Apple has said that it will reduce the cost of replacement batteries as a result of its iPhone slowdown controversy. However, according to a new lawsuit leveled against Apple this practice could wind up destroying valuable evidence.
In a motion filed in Los Angeles by lawyer Adam Levitt of DiCello Levitt & Casey, the claimant says that it is important to, “maintain and preserve any data [Apple] collects through diagnostic testing in order to protect the claims of all affected consumers.” In other words, stop throwing away batteries!
“Given the ever-changing nature of Apple’s battery replacement program and the critical importance of that diagnostic data to this lawsuit, Apple should be required to preserve that data and produce it to Plaintiff’s counsel,” Levitt said in a statement.

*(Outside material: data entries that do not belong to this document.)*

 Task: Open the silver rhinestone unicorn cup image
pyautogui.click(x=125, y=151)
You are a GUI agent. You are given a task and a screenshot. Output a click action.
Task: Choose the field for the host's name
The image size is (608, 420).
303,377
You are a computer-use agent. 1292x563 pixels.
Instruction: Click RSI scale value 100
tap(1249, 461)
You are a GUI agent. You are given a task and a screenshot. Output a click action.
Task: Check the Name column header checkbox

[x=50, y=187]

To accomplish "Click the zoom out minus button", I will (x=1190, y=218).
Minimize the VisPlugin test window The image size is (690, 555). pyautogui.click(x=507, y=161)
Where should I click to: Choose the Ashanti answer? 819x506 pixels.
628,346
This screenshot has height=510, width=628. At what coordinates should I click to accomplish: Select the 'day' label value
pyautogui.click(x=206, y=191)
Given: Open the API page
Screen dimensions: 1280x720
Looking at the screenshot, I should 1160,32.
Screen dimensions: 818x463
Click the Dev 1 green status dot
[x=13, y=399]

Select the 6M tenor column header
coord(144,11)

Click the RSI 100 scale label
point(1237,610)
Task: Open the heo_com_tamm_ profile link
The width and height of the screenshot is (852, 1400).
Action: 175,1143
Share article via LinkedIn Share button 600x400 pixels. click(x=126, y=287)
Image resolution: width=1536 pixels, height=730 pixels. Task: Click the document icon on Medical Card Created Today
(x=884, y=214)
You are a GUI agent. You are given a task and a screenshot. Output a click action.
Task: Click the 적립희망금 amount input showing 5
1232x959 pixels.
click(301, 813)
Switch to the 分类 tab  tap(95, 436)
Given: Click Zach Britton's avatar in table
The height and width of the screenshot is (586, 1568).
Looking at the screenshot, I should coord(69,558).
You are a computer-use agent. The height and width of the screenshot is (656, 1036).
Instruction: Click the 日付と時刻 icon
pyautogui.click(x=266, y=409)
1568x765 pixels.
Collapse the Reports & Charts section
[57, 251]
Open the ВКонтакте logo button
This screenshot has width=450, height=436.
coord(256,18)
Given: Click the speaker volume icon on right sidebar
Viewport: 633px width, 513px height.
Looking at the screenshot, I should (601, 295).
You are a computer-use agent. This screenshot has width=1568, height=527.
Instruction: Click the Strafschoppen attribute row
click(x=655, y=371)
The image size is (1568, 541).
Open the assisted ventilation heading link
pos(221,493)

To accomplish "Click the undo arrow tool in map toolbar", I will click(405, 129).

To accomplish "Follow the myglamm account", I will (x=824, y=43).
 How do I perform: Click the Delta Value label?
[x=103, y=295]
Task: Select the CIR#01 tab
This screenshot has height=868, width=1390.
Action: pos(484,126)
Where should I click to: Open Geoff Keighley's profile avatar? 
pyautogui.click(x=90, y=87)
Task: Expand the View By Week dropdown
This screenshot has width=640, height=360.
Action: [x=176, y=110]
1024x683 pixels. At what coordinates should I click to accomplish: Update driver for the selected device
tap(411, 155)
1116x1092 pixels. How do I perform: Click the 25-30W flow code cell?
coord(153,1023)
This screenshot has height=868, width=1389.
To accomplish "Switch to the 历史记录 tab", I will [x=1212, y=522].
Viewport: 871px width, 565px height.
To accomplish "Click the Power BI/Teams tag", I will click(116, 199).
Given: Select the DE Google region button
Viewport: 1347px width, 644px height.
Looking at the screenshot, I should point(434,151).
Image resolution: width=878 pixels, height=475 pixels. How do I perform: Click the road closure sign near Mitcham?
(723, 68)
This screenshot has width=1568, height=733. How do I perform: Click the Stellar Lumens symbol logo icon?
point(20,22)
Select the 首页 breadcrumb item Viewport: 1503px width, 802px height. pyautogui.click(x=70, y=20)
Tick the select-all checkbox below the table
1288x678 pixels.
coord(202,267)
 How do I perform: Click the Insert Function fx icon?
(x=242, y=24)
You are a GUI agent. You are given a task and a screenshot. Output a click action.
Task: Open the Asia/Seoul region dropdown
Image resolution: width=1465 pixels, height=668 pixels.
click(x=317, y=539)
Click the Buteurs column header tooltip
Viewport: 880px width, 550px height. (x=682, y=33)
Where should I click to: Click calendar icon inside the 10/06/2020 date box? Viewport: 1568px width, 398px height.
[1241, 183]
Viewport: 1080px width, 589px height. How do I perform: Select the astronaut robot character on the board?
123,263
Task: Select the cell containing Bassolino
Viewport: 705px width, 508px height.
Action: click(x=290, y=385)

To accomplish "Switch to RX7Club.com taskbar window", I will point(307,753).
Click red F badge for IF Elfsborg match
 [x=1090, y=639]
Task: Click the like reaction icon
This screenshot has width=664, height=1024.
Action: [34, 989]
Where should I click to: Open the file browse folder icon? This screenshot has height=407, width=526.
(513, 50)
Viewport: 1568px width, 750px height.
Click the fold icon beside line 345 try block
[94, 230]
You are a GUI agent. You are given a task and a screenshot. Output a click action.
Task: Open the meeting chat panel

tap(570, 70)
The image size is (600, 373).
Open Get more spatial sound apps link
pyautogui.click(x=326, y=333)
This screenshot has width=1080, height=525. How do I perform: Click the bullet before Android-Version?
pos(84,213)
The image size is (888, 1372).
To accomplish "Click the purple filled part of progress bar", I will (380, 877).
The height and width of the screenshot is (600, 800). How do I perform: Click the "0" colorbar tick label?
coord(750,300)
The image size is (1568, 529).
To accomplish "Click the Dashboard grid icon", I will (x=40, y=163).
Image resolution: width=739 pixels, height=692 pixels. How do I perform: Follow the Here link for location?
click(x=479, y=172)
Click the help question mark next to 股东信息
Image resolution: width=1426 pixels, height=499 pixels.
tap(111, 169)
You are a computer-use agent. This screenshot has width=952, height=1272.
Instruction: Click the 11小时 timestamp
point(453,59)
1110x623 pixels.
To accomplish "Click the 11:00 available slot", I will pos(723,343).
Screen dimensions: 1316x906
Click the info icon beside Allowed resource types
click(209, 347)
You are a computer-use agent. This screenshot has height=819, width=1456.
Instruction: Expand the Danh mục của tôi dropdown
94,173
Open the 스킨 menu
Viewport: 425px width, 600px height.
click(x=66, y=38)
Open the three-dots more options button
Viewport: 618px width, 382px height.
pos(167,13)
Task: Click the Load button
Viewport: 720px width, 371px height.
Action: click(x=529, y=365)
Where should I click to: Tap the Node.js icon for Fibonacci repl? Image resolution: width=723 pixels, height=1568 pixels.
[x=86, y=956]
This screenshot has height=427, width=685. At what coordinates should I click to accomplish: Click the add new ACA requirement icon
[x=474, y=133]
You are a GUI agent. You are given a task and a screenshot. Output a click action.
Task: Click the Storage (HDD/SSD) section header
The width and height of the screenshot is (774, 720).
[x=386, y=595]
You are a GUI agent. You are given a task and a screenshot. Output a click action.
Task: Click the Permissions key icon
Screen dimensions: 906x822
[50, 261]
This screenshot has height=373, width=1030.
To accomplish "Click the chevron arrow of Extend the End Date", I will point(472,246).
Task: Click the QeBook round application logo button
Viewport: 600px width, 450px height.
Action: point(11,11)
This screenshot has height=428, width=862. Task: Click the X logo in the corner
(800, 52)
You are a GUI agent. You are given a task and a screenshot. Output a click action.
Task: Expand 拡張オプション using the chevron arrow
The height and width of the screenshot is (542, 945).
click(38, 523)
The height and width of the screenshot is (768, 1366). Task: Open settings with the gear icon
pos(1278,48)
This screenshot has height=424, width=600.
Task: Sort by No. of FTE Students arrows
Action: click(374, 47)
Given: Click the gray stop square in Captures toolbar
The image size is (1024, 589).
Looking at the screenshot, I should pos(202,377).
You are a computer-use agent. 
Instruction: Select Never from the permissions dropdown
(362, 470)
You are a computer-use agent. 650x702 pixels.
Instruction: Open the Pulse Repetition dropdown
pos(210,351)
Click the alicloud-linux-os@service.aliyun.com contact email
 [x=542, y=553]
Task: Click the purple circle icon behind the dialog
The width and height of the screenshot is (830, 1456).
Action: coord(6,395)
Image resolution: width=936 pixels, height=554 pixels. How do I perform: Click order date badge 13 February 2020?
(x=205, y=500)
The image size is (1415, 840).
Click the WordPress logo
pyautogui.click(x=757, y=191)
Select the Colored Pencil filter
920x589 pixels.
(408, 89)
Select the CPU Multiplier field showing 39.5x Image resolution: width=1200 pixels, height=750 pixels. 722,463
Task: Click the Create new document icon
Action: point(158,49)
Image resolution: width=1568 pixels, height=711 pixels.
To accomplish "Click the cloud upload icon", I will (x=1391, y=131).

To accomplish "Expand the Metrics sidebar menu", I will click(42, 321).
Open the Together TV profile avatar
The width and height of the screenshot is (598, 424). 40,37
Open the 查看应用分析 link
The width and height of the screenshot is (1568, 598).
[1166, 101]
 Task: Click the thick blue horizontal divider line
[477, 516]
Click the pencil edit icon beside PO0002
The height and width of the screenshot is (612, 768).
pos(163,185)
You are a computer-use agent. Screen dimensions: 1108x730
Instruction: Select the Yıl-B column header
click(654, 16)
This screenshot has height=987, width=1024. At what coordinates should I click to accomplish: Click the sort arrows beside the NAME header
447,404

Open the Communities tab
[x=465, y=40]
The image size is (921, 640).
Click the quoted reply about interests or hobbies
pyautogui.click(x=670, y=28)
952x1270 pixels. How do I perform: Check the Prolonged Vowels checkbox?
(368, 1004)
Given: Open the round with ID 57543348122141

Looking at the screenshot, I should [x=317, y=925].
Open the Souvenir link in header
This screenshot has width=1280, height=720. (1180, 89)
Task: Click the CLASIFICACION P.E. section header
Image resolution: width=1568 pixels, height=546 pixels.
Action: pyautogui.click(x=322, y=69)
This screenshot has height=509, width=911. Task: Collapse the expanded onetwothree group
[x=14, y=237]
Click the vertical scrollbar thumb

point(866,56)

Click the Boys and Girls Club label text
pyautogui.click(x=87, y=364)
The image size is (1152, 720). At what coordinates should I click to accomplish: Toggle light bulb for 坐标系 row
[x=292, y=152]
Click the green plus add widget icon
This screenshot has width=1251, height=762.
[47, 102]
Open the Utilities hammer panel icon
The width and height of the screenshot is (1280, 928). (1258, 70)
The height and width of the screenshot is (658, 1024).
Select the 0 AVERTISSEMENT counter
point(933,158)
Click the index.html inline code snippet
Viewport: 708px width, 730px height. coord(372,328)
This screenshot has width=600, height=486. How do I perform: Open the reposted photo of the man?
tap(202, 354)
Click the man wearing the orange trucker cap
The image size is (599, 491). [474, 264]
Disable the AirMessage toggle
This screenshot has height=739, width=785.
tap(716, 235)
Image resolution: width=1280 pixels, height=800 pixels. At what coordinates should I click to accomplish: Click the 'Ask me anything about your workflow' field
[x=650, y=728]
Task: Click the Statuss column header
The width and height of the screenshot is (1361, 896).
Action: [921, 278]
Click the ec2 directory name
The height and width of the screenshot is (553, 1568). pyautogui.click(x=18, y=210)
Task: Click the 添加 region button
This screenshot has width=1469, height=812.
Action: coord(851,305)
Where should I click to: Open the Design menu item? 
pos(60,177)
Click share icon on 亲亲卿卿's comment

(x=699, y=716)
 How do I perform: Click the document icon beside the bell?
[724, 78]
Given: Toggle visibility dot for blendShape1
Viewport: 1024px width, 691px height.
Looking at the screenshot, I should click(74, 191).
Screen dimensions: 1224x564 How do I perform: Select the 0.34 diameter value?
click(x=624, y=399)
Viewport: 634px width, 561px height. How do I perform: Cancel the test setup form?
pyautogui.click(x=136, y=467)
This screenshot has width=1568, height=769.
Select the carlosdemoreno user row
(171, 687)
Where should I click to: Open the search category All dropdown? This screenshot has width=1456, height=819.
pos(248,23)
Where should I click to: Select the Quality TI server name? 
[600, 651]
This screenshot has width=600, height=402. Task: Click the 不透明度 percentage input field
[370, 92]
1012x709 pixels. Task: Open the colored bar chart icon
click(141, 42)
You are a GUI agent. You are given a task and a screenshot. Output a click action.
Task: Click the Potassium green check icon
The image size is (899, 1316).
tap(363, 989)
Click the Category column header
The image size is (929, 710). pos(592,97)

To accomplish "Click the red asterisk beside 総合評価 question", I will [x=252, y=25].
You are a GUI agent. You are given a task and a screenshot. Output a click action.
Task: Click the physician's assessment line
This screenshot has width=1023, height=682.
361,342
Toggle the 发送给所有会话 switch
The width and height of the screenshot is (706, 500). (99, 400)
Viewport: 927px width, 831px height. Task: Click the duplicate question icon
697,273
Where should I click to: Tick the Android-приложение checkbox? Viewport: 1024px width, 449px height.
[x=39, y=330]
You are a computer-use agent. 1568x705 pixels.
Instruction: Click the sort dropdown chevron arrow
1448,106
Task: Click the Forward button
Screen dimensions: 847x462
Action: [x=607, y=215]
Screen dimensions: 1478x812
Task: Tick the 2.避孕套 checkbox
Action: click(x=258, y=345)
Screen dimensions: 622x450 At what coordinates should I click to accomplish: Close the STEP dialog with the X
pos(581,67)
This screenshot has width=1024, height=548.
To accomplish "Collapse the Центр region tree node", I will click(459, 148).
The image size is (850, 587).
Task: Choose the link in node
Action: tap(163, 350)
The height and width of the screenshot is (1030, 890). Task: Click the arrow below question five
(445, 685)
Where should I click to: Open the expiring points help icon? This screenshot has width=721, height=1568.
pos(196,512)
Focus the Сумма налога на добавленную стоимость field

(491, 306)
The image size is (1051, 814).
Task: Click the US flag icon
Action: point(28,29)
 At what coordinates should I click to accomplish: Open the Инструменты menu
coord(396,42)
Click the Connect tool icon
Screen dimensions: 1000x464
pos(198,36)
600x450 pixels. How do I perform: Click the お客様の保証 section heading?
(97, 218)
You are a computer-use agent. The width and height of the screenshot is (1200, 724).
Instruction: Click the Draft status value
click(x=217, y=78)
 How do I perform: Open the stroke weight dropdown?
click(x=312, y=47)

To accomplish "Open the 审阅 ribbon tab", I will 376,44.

“Apple has a policy of getting rid of batteries it pulls out of phones, and we want the diagnostics. We want to make sure everything is preserved,” he told USA Today in an interview.
Apple hasn’t yet commented on the lawsuit.
A PR nightmare for Apple
Apple has previously admitted to issuing a software upgrade for iOS which causes older iPhones to slow down. However, Apple has said that it did this to prolong the life of their lithium-ion batteries, rather than anything intended to push users to upgrade.
In the aftermath, the company notified customers that it will reduce the price on out-of-warranty iPhone battery replacements by $50, putting the cost at just $29. The offer covers anyone with an iPhone 6 or later whose battery needs to be replaced. Customers can take advantage of the new price starting later this month. It will be available worldwide until December 2018.
While it’s possible to argue that Apple has done nothing wrong here (apart from possibly not being as clear as it should have from the start), the ensuing PR nightmare has echoed around the world. At present, a plethora of lawsuits have been brought against Apple, while demands for explanations have been made by officials in countries including Brazil, South Korea, and France.
In South Korea, 370,000 individuals — or the equivalent of one out of every 138 people who live in the country — have signed up to join a class action suit against Apple. This week, a Chinese consumer group also added its name to the list by requesting more information from Apple about its purposeful slowing down of older iPhones as their batteries degrade.